(Data excerpts)
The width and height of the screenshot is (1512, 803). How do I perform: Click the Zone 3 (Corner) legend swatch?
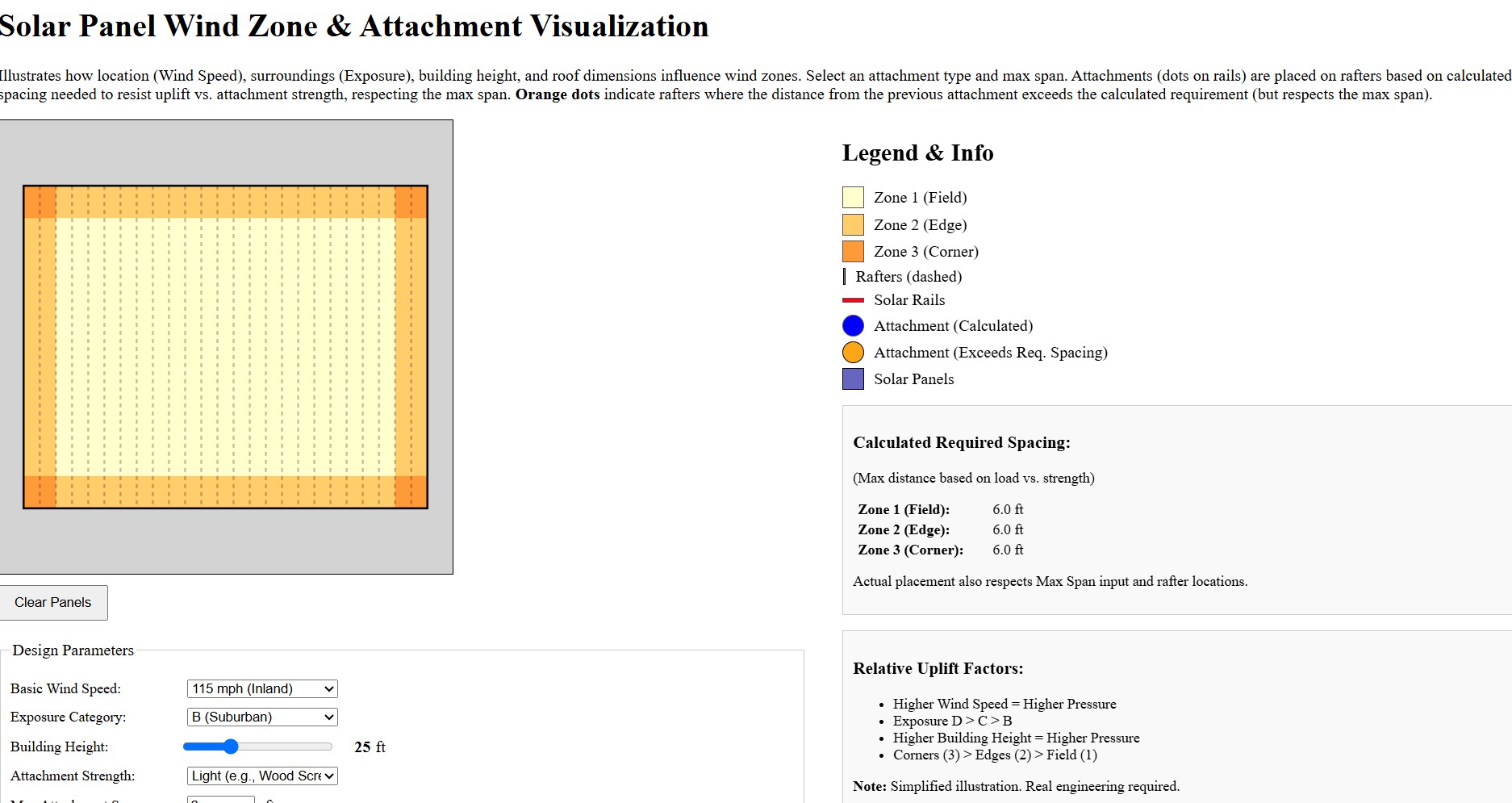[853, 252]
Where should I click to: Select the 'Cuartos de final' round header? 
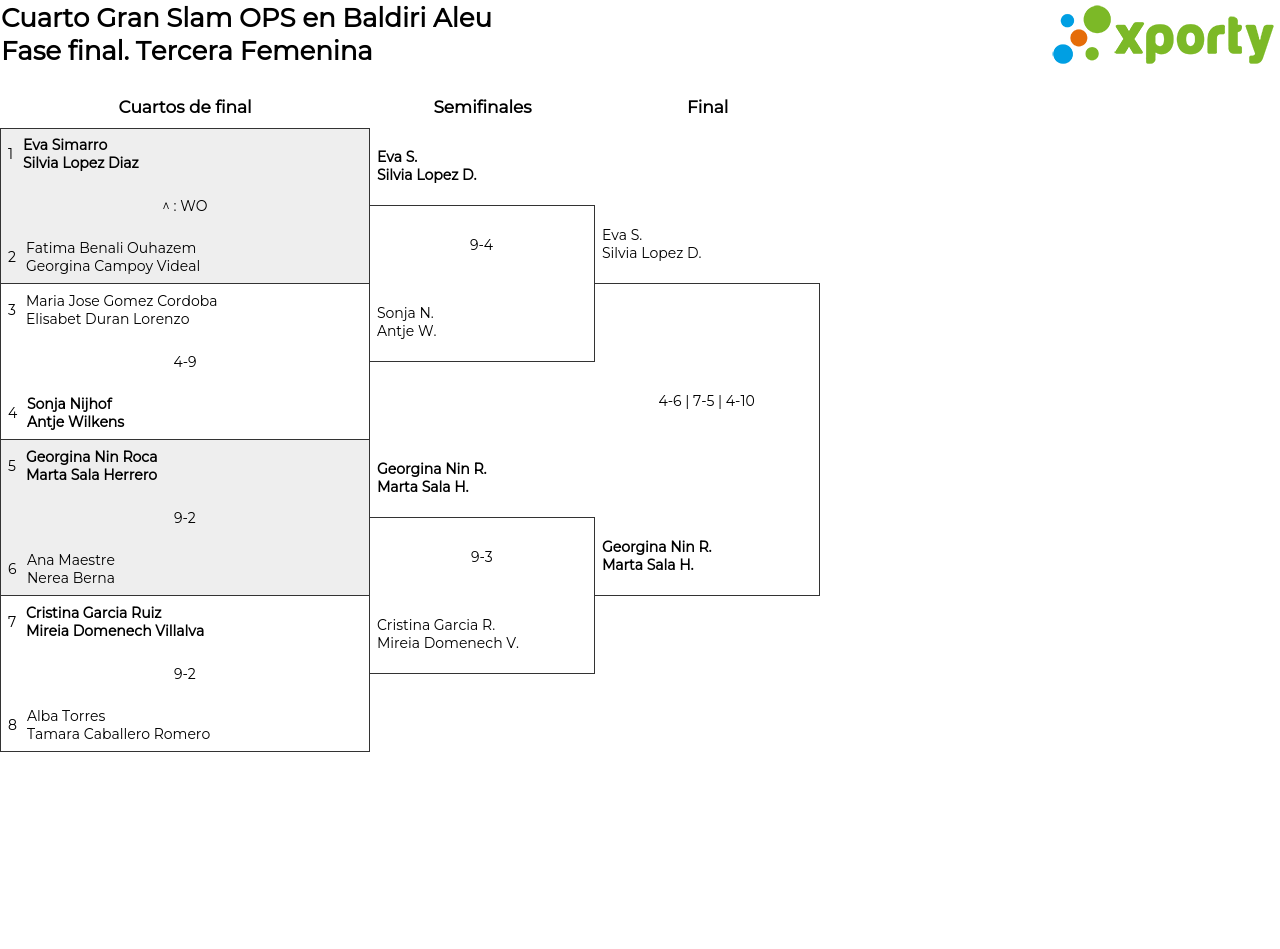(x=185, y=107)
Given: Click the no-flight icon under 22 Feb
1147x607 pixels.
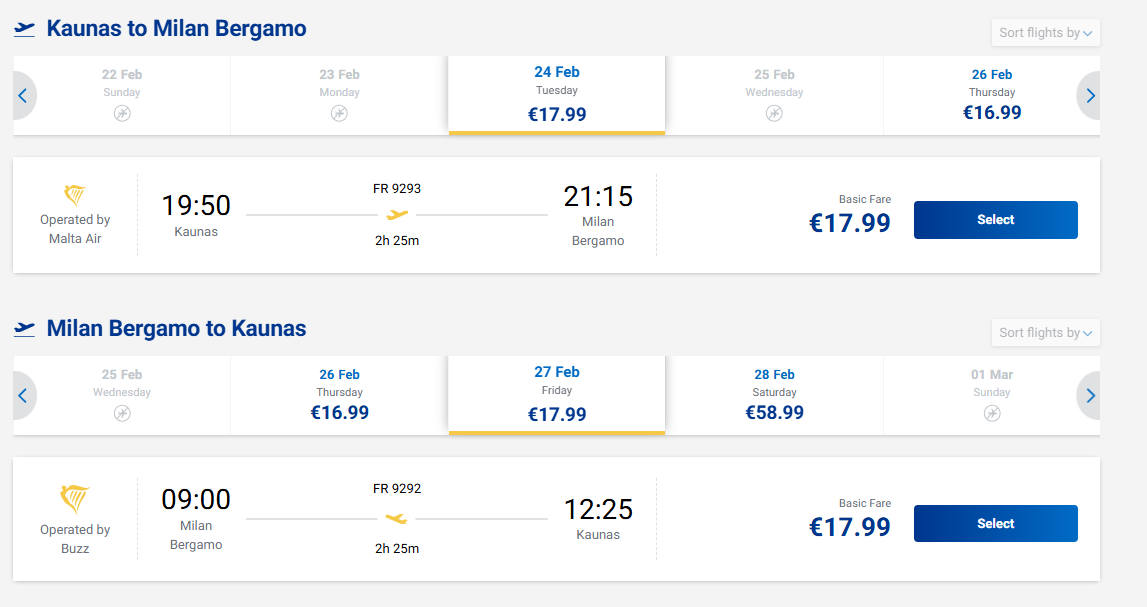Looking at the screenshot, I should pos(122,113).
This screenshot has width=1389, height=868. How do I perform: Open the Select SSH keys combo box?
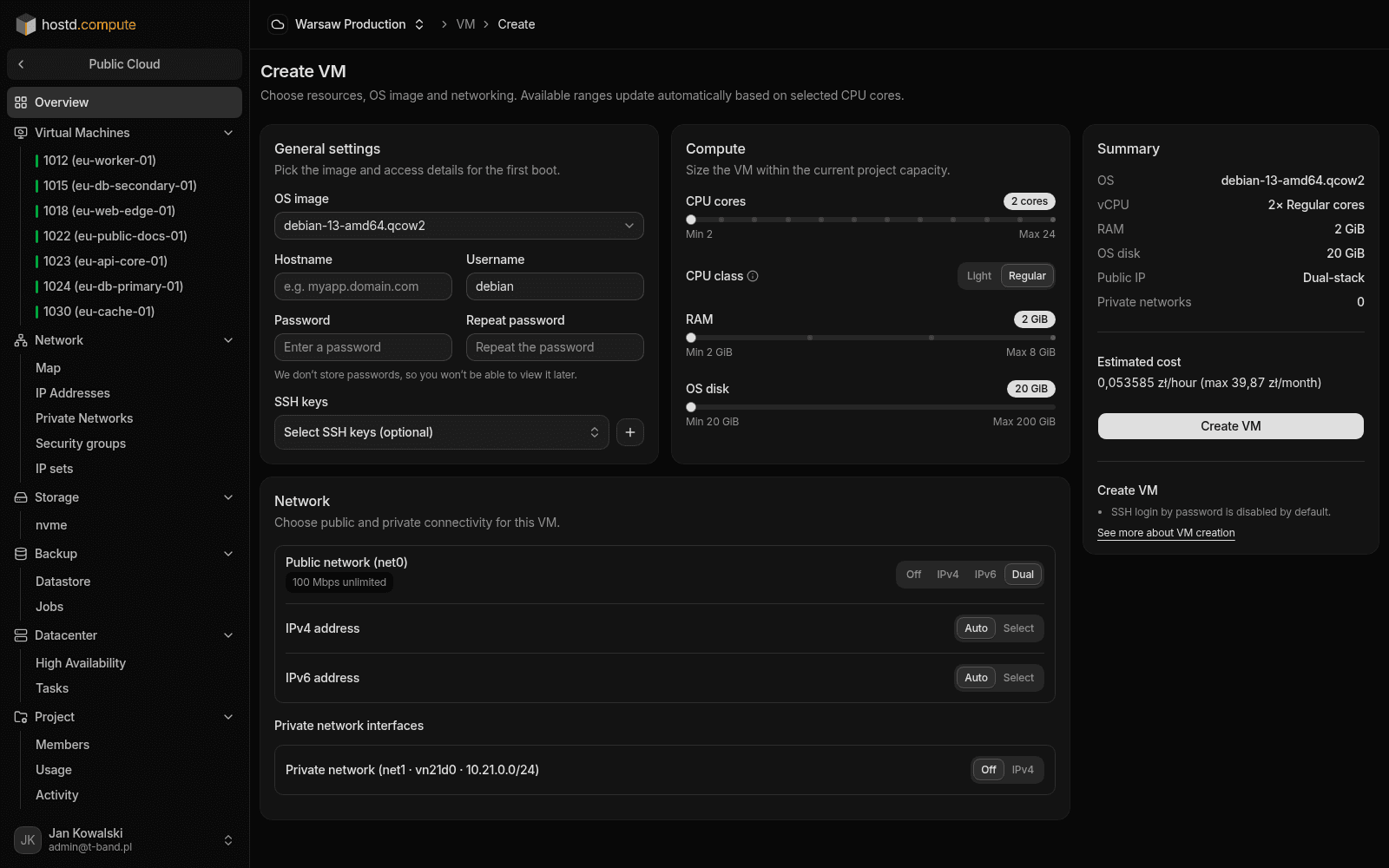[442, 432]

• _Requirement_
From the line containing "This screenshot has" down to the last line of the data above, transcribe exactly those lines and no others; omit the pictures.

• _The completed task_
This screenshot has width=1389, height=868. How do I perform: Open the Select SSH keys combo box?
[442, 432]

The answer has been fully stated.